According to the expert economists in the country, middle class Indian will greatly suffer from this whole rupee depreciation crisis. Whether the rupee will return to a stable level is currently in the dark, which is feared to create more troubles in the lives of customers in India. Importers will be the biggest victims of this crisis. These people will be forced to spend more money for importing goods from around the world. Thus, prices of imported goods, fuels and tourism will struggle. Other people to be struggling with falling rupee are the students studying abroad, who will have to endure the most with extra education fees.
Falling rupee will raise inflation rate further, which will reduce the policy rates regularized by RBI. This will affect the loan regimes and policy durations and add to the borrower’s woes. Exporters and NRIs will be the only people at the positive end of this whole situation. Rising dollar is a positive sign for the overseas Indians will earn more in the form of remitted money. Exporters on the other hand will gain more money with competitive prices for Indian products in global markets. According to global market research experts, weaker rupee will be a fruitful prospect for the export industry in India.
Role of Indian Authorities in Rupee’s Free Fall against Dollar
Both Reserve Bank of India and Indian Government have been intervening into the dismal condition of the national currency from time to time. After the historic fall of Indian rupee to 65.56 against dollar, the lawmakers are expected to adopt emergency reforms to stop further downfall. The basic focus of the government is at reducing trade deficit and pushing the investment boundaries farther.
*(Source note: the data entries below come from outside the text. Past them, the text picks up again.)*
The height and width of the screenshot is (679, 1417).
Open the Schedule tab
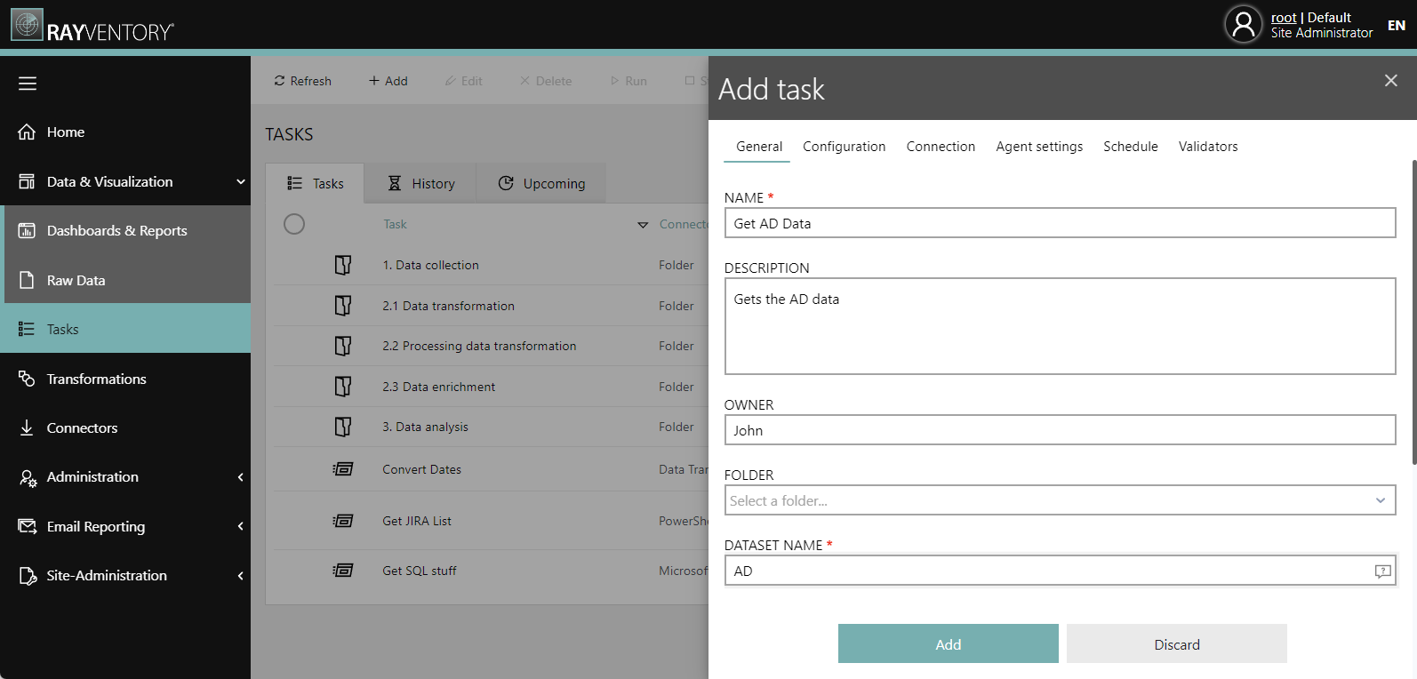tap(1130, 147)
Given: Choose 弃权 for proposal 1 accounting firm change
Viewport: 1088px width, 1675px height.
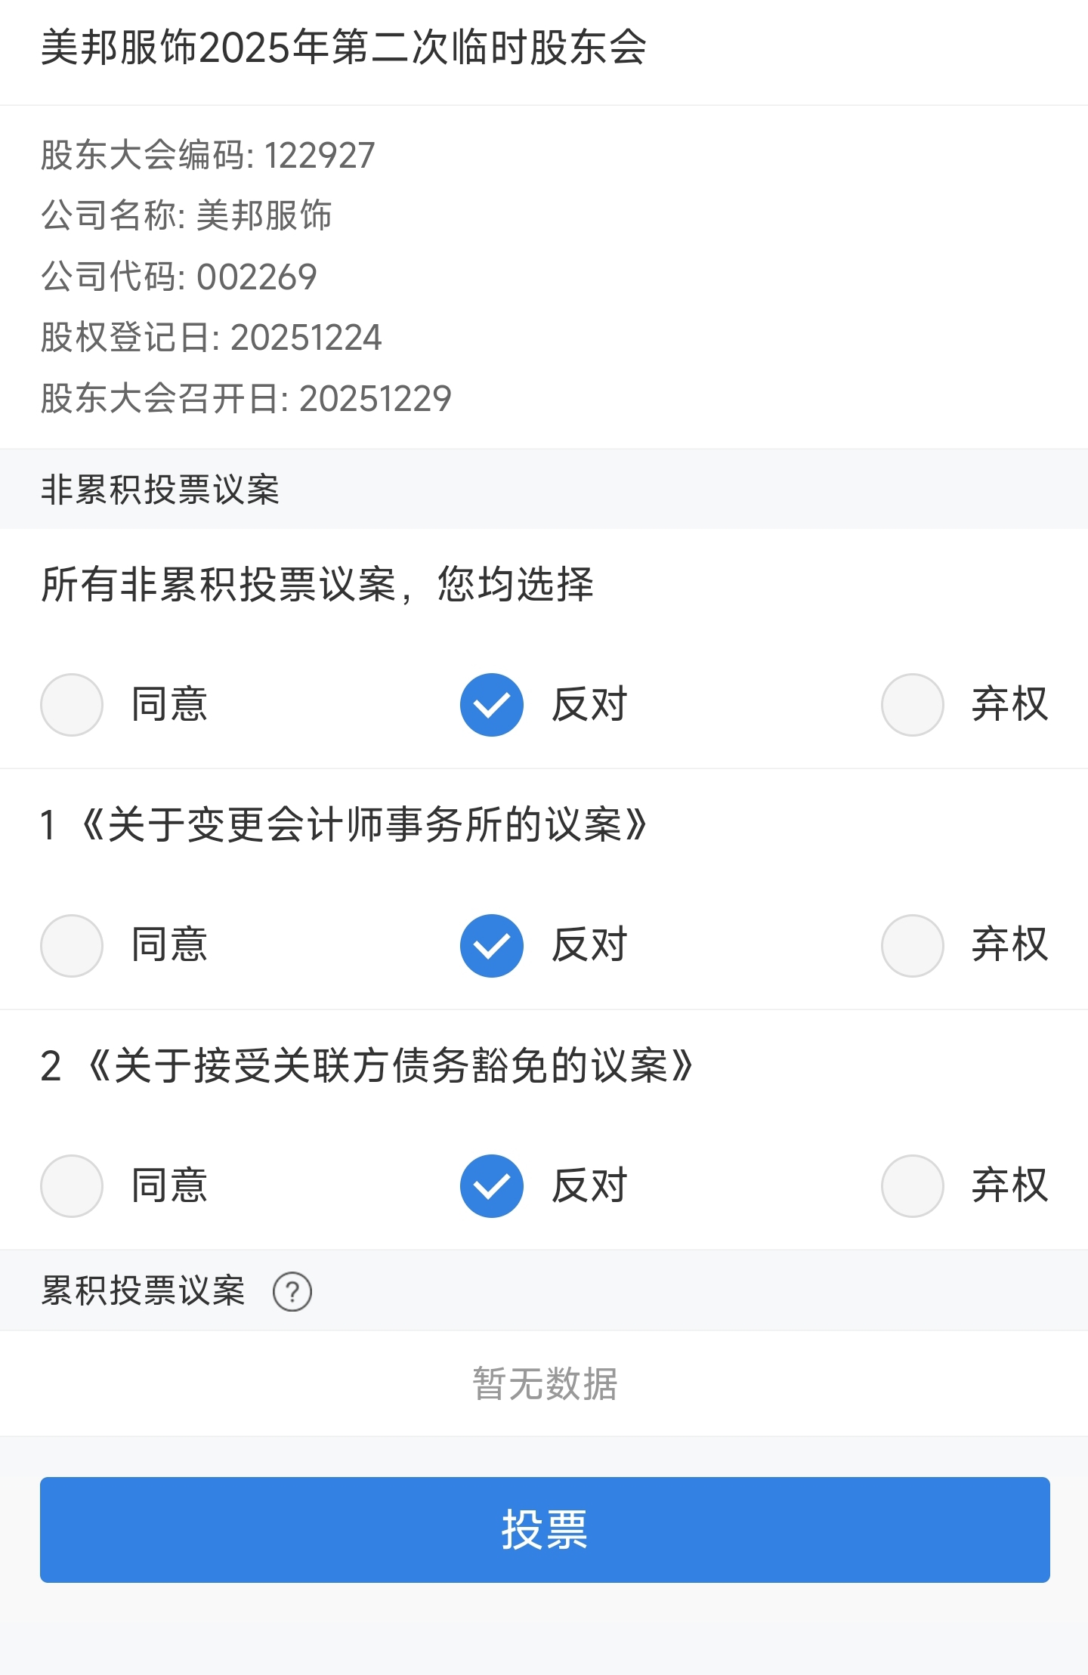Looking at the screenshot, I should click(913, 946).
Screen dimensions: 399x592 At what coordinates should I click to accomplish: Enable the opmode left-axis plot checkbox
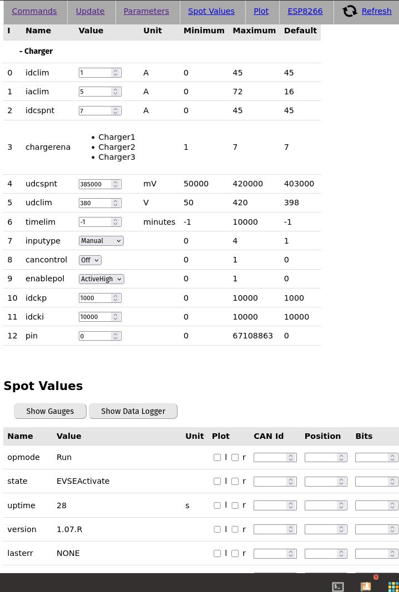coord(217,458)
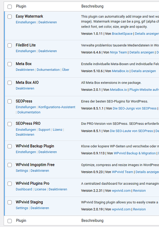
Task: Visit the BracketSpace author link
Action: point(122,34)
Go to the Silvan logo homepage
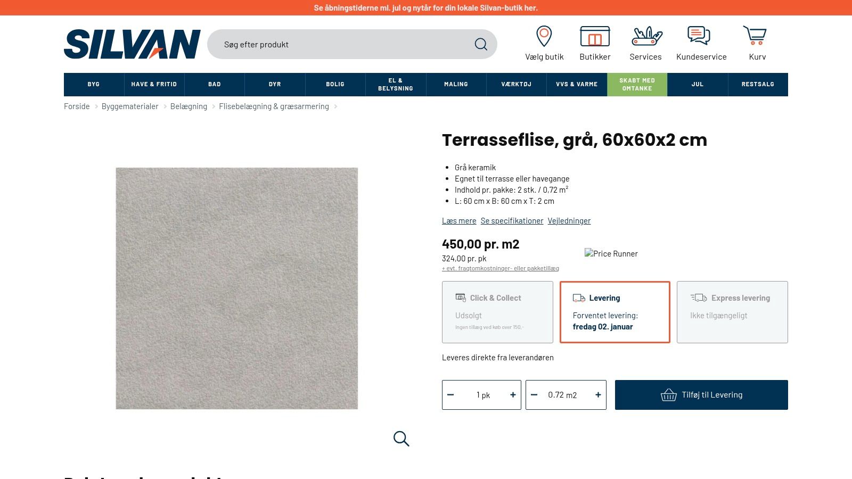The height and width of the screenshot is (479, 852). click(132, 44)
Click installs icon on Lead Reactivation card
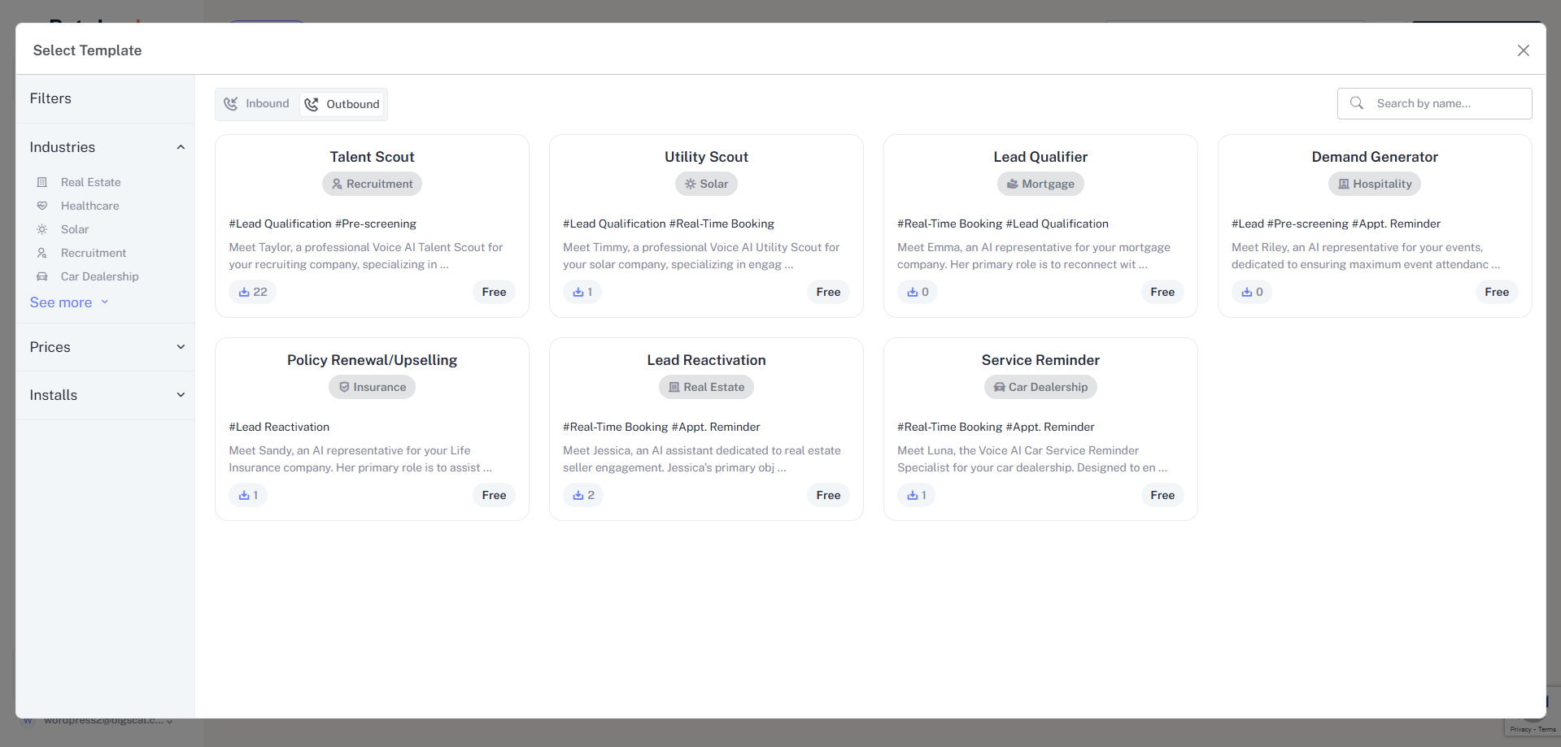Screen dimensions: 1561x747 (x=578, y=495)
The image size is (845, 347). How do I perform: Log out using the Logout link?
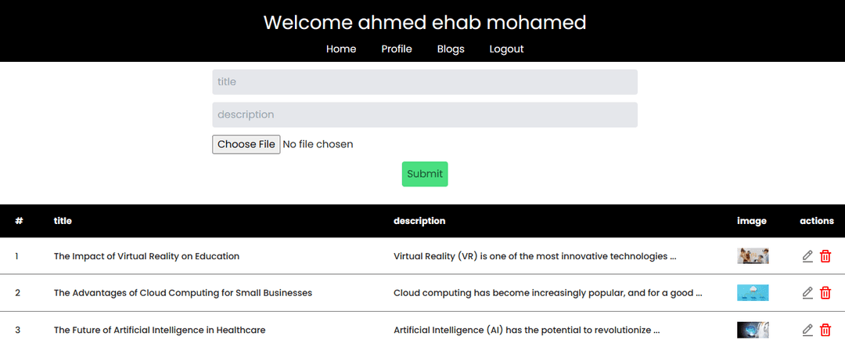click(506, 49)
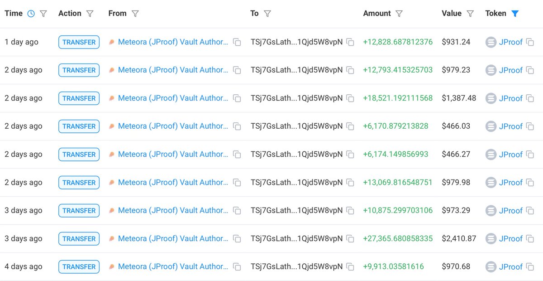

Both these steps will be taken in a hope to promote investments in different sectors.
The major reforms also include restrictions on outbound investments, gold imports and creating an investor-friendly foreign direct investment policy. Government has already announced FDI reforms in different business sectors including telecom, retail, aviation and defense. The biggest hurdle to their success are said to be bureaucratic red tape and regional political troubles. Overcoming these two hurdles is essential to conquer this historic crisis.
Indian government is currently making all the possible efforts to pass two measures. These two reforms include easy acquisition of business lands and up to 49% of foreign direct investments in the pension sector. Conquering the trade imbalance is also going to be a major challenge for the nation. Apart from United States of America, India has disturbed trade balance with most of its trade partners. It means a trade deficit with round about 80 countries.
RBI has always been cautious about its timely interventions into the financial scenario of India. The entire rupee depreciation crisis is also said to be triggered by certain fluctuating reforms from this central bank of the country. However, as far as the official steps are concerned, the bank is making efforts in increasing stem market liquidity and short-term investments. The bank is also made stringent rules for banks that are into exchange traders-currency derivatives separate from RBI.
All these reforms are expected to regain the confidence from the investors. However, looking at the current crisis, the situation is expected to last longer than expected. However, increased FDIs, FII inflows and regained European and Greek economies will definitely bring stability in the Indian economy.